• What to do
The data below should be printed in full, exactly, and without any of its images.

(Pixel coordinate grounding data)
*** Block opens ***

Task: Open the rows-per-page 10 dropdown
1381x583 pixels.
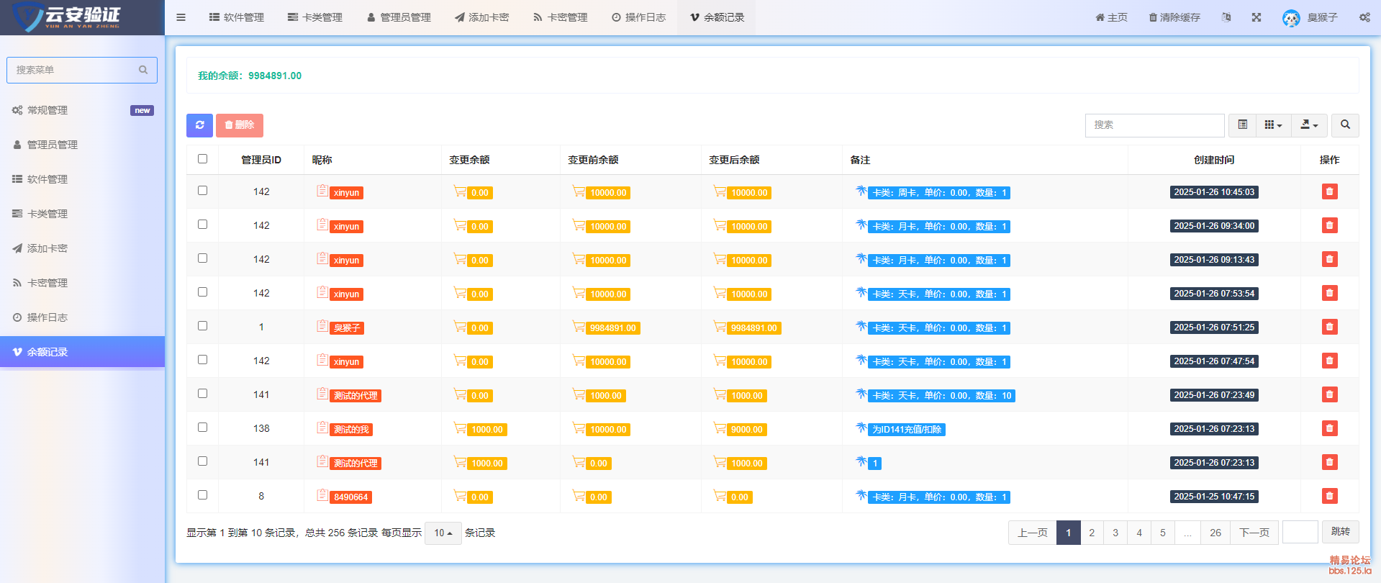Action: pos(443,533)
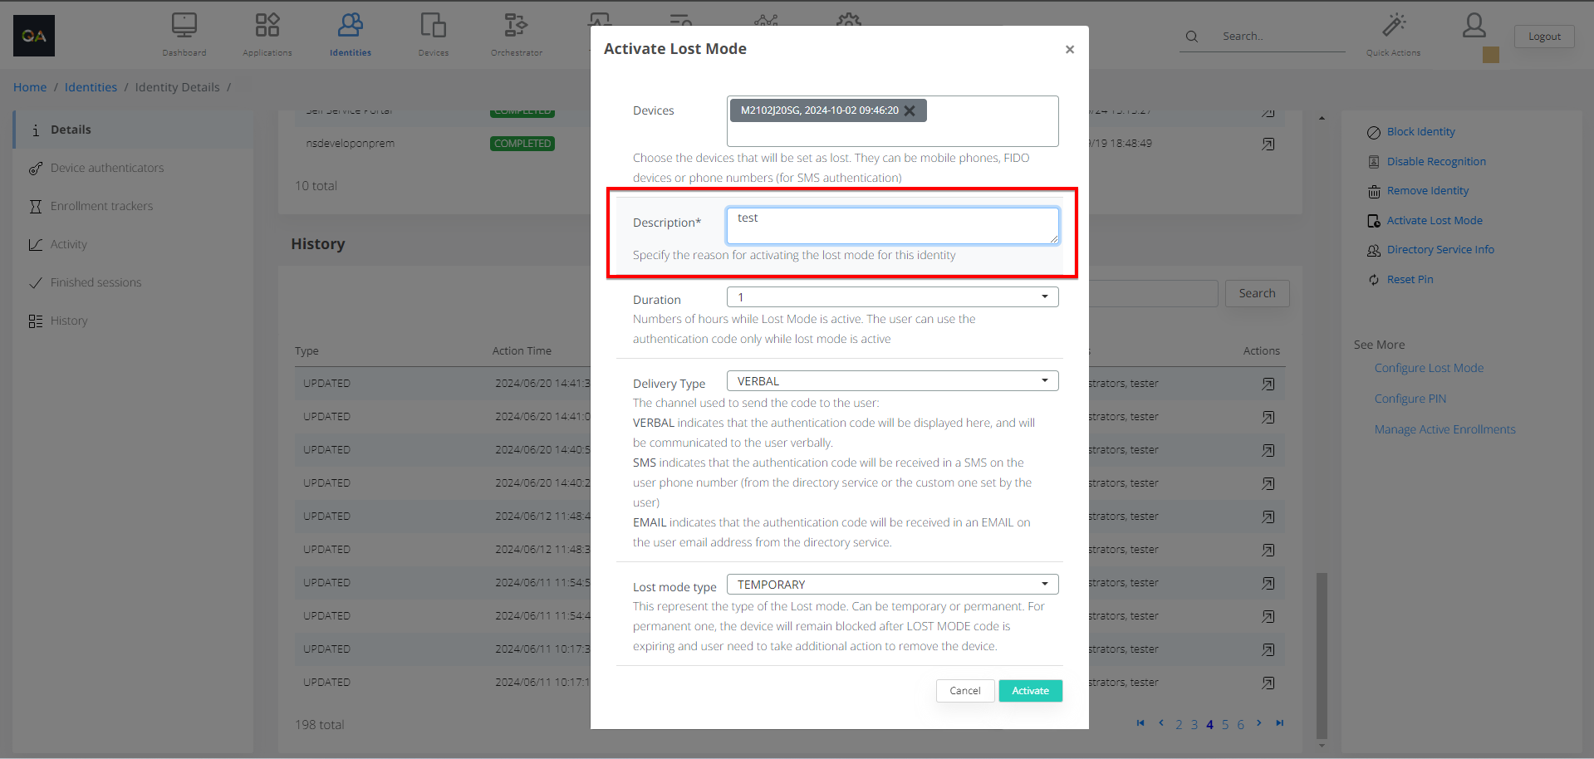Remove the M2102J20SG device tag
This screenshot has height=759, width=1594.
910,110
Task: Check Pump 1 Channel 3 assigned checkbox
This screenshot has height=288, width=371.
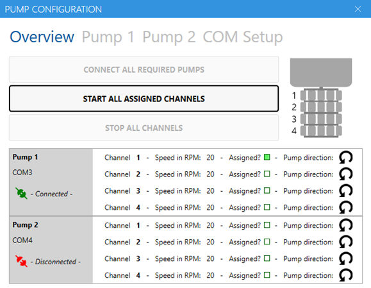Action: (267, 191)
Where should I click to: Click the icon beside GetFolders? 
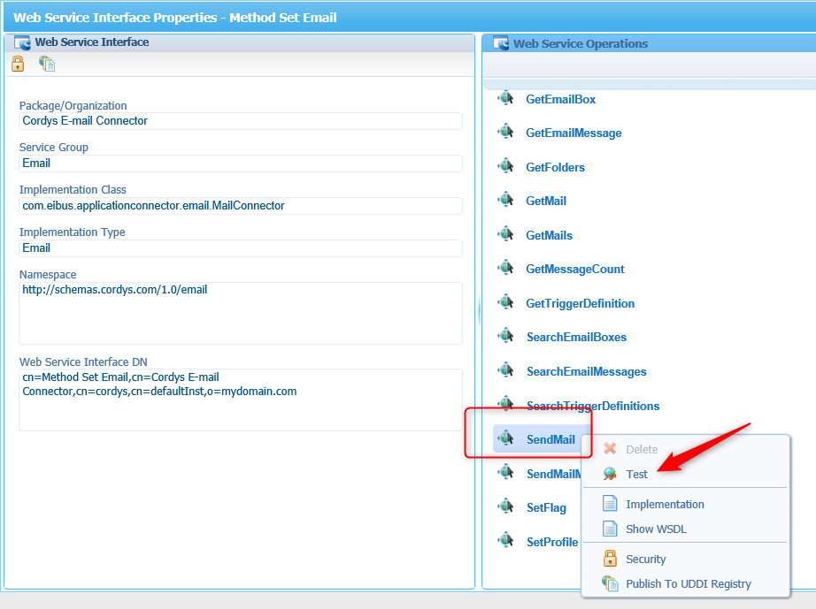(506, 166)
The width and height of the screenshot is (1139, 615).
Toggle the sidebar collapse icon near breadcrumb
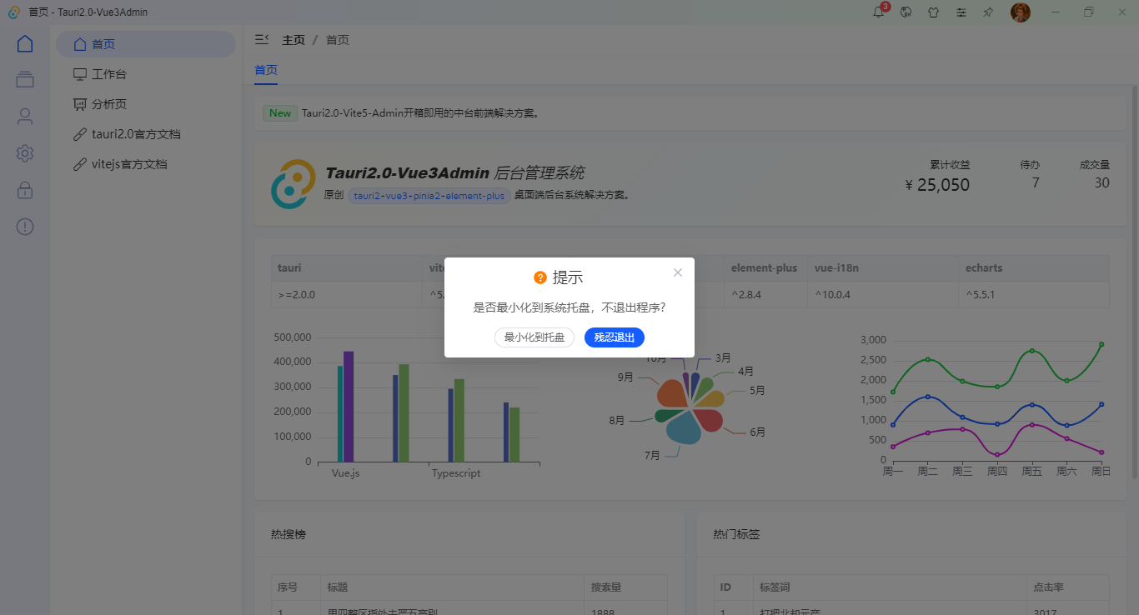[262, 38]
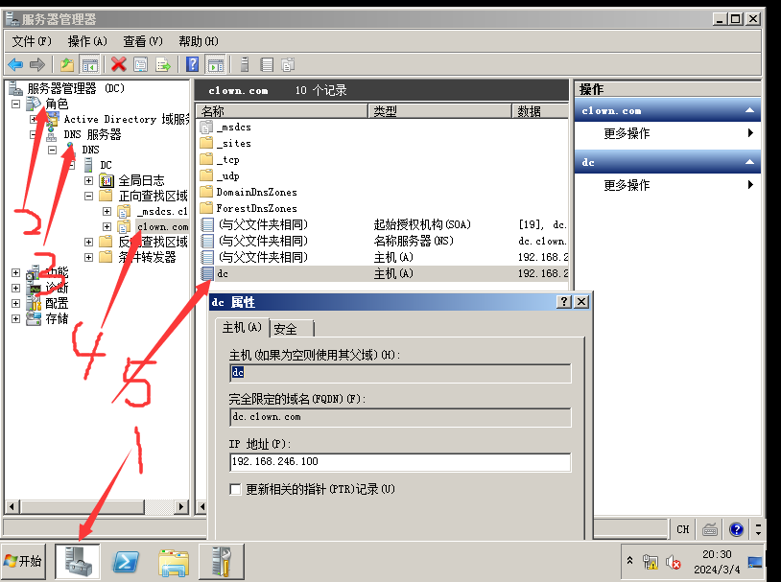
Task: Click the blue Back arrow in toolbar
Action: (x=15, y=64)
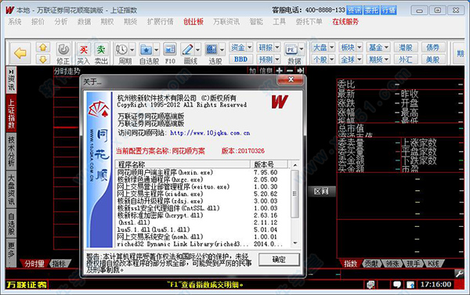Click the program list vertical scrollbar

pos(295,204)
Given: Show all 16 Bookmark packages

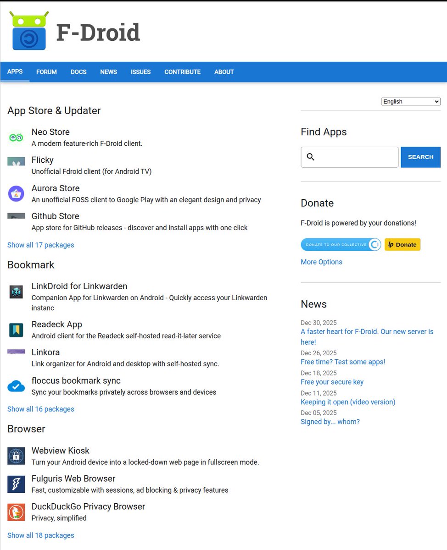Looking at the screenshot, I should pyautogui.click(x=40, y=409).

*** Block closes ***

• Completed exercise
Task: Open the rows-per-page 10 dropdown
1381x583 pixels.
Action: pos(443,533)
Remove the M2102J20SG device tag
This screenshot has height=759, width=1594.
910,110
Task: Check Pump 1 Channel 3 assigned checkbox
This screenshot has height=288, width=371.
Action: (267, 191)
Where should I click to: Click the icon beside GetFolders? 
(506, 166)
The width and height of the screenshot is (1139, 615).
Toggle the sidebar collapse icon near breadcrumb
[262, 38]
Task: Click the blue Back arrow in toolbar
Action: (x=15, y=64)
Click the program list vertical scrollbar

pos(295,204)
Given: Show all 16 Bookmark packages

Looking at the screenshot, I should pyautogui.click(x=40, y=409).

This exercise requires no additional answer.